[How to complete this task] Only the lines holding the word "pixels" are wanted; copy each of them from the listing.

[Source material]
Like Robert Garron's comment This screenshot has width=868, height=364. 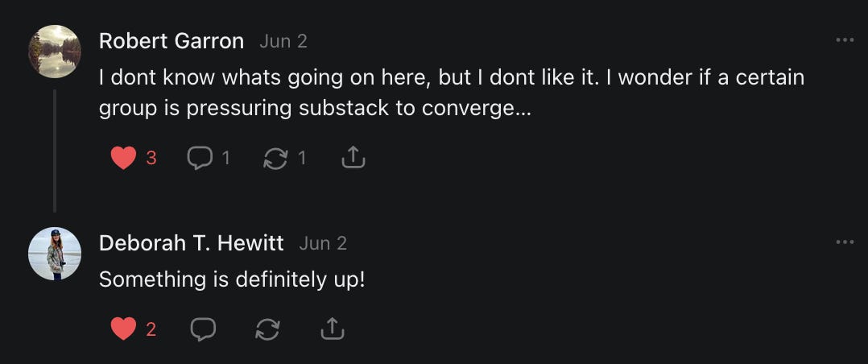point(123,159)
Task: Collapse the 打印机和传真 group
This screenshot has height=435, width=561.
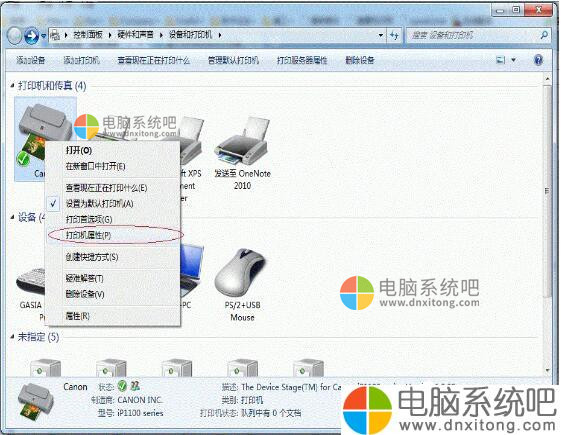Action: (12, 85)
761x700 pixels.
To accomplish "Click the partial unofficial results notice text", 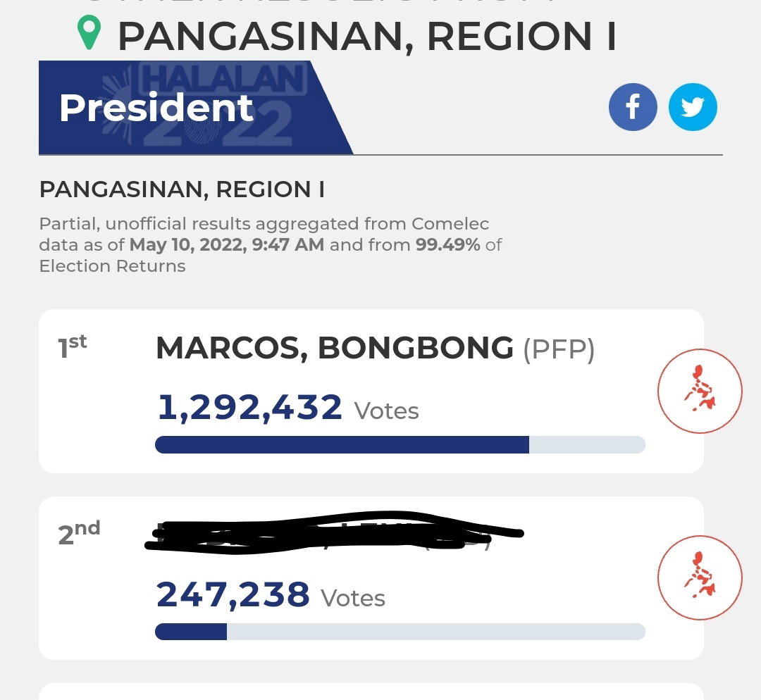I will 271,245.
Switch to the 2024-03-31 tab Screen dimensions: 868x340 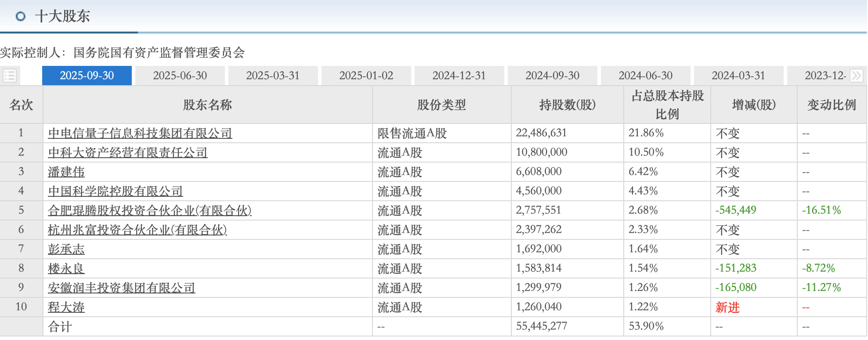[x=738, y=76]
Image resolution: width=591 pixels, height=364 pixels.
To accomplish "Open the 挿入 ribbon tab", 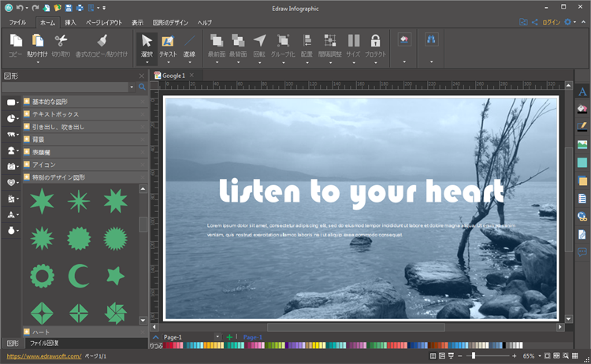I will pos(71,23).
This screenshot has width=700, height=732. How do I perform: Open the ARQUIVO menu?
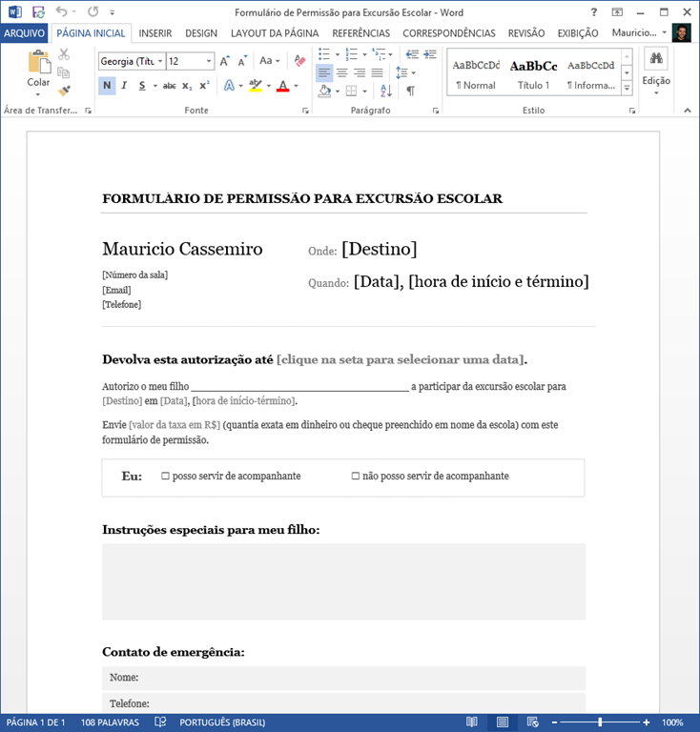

[Exercise response]
761x700 pixels.
Image resolution: width=591 pixels, height=364 pixels.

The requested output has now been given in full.